## WHAT IS REQUIRED
From the entries below, return exactly the lines beginning at the one that contains "Lapkritis(20) (212, 390)" and ending at the one that contains "Kalėdinis koncertas (35, 780)", both of them included, and only those lines.

--- --- ---

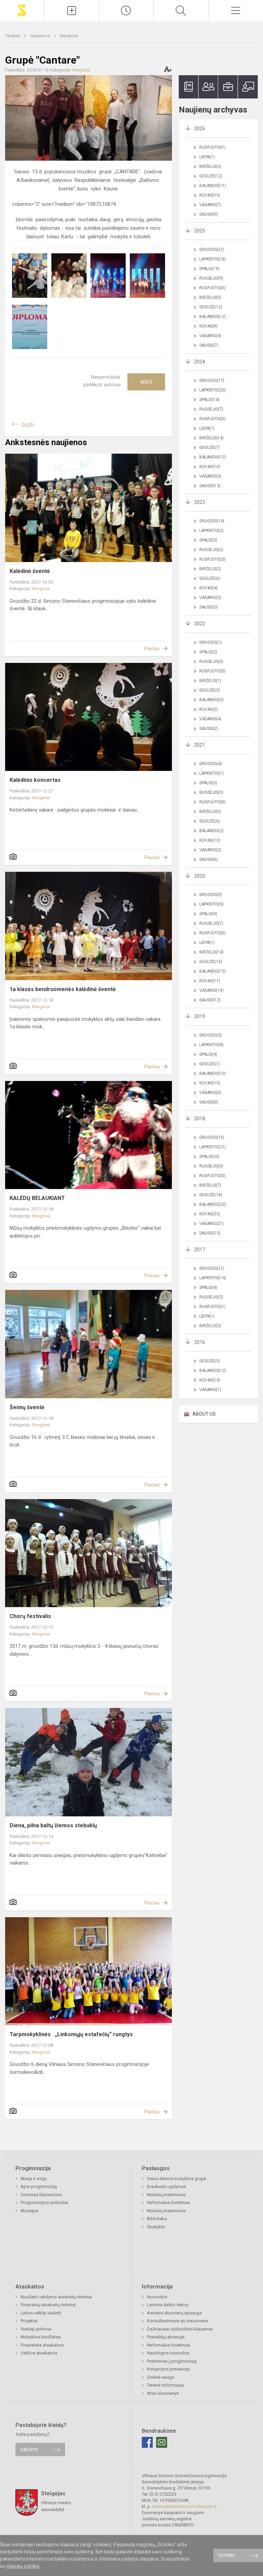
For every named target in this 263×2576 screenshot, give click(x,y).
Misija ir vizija (34, 2178)
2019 (199, 1016)
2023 (199, 502)
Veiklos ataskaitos (39, 2352)
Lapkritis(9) (211, 904)
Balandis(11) (212, 185)
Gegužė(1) (209, 1064)
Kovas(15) (209, 195)
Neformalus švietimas (168, 2202)
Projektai (29, 2320)
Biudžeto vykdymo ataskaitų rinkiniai (56, 2296)
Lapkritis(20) (212, 390)
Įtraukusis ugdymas (166, 2186)
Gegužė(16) (210, 961)
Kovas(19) (209, 1380)
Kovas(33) (209, 1214)
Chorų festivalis (30, 1616)
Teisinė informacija (165, 2385)
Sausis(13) (210, 485)
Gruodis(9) (210, 894)
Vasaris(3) (210, 597)
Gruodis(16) (211, 1137)
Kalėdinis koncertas (35, 780)
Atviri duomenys (163, 2393)
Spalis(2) (208, 652)
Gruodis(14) (211, 521)
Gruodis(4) (210, 763)
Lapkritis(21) (212, 1147)
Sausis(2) (208, 728)
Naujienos (40, 35)
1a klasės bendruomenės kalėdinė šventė (63, 989)
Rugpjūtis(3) (212, 418)
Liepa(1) (207, 157)
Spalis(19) (209, 268)
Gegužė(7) (209, 447)
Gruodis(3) (210, 1035)
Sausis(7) (208, 345)
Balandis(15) (212, 971)
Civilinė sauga (160, 2377)
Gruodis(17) (211, 380)
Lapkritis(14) (212, 1278)
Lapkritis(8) (211, 1044)
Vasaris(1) (210, 1389)
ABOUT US (204, 1414)
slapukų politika (22, 2566)
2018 (199, 1118)
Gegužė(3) (209, 690)
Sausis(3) (208, 607)
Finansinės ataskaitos (42, 2345)
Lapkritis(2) (211, 530)
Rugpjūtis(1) (212, 147)
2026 (199, 128)
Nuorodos (157, 2296)
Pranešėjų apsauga (166, 2336)
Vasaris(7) (210, 204)
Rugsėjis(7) (211, 409)
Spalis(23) (209, 1156)
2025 (199, 230)
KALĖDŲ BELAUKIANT (37, 1198)
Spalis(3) (208, 540)
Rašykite (29, 2449)
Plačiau (152, 648)
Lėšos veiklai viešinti (41, 2312)
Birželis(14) (211, 438)
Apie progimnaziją (39, 2186)
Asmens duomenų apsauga (174, 2312)
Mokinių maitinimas (166, 2194)
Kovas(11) (209, 980)
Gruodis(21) (211, 1268)
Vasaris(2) (210, 849)
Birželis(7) (210, 1185)
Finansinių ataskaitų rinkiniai (48, 2304)
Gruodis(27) (211, 249)
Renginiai (69, 35)
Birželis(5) (210, 297)
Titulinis (13, 35)
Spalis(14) (209, 399)
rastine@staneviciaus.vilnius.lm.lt (184, 2506)
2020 (199, 876)
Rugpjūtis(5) (212, 287)
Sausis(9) (208, 214)
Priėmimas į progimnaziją (172, 2361)
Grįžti (28, 425)
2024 (199, 361)
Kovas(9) (208, 326)
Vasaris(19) (211, 990)
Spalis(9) (208, 913)
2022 (199, 623)
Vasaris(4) (210, 335)
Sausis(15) (210, 1233)
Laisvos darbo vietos (167, 2304)
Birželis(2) (210, 568)
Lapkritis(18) (212, 259)
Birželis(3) (210, 166)
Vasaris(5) (210, 1092)
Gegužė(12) (210, 176)
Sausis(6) (208, 859)
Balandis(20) (212, 1204)
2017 (199, 1249)
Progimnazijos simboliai (44, 2202)
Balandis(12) (212, 316)
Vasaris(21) (211, 1223)
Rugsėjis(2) (211, 549)
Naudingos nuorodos (168, 2352)
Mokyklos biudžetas (41, 2336)
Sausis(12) (210, 1000)
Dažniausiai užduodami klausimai (180, 2329)
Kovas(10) (209, 466)
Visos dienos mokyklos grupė (176, 2178)
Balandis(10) (212, 1073)
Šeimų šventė (27, 1407)
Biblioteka (157, 2218)
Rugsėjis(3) (211, 661)
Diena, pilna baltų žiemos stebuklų (53, 1825)
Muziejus (29, 2210)
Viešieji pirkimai (36, 2329)
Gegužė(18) (210, 1194)
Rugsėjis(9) (211, 278)
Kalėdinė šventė (30, 571)
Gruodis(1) (210, 642)
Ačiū (146, 382)
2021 (199, 745)
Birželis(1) (210, 680)
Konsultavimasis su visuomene (177, 2320)
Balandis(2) (211, 699)
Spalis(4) (208, 1054)
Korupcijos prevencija (168, 2369)
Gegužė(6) (209, 578)
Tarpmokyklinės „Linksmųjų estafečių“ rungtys (71, 2034)
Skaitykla (156, 2226)
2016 (199, 1342)
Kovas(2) (208, 709)
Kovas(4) (208, 588)
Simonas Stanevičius (41, 2194)
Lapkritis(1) (211, 773)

--- --- ---

## ANSWER SPACE
Lapkritis(20) (212, 390)
Įtraukusis ugdymas (166, 2186)
Gegužė(16) (210, 961)
Kovas(19) (209, 1380)
Kovas(33) (209, 1214)
Chorų festivalis (30, 1616)
Teisinė informacija (165, 2385)
Sausis(13) (210, 485)
Gruodis(9) (210, 894)
Vasaris(3) (210, 597)
Gruodis(16) (211, 1137)
Kalėdinis koncertas (35, 780)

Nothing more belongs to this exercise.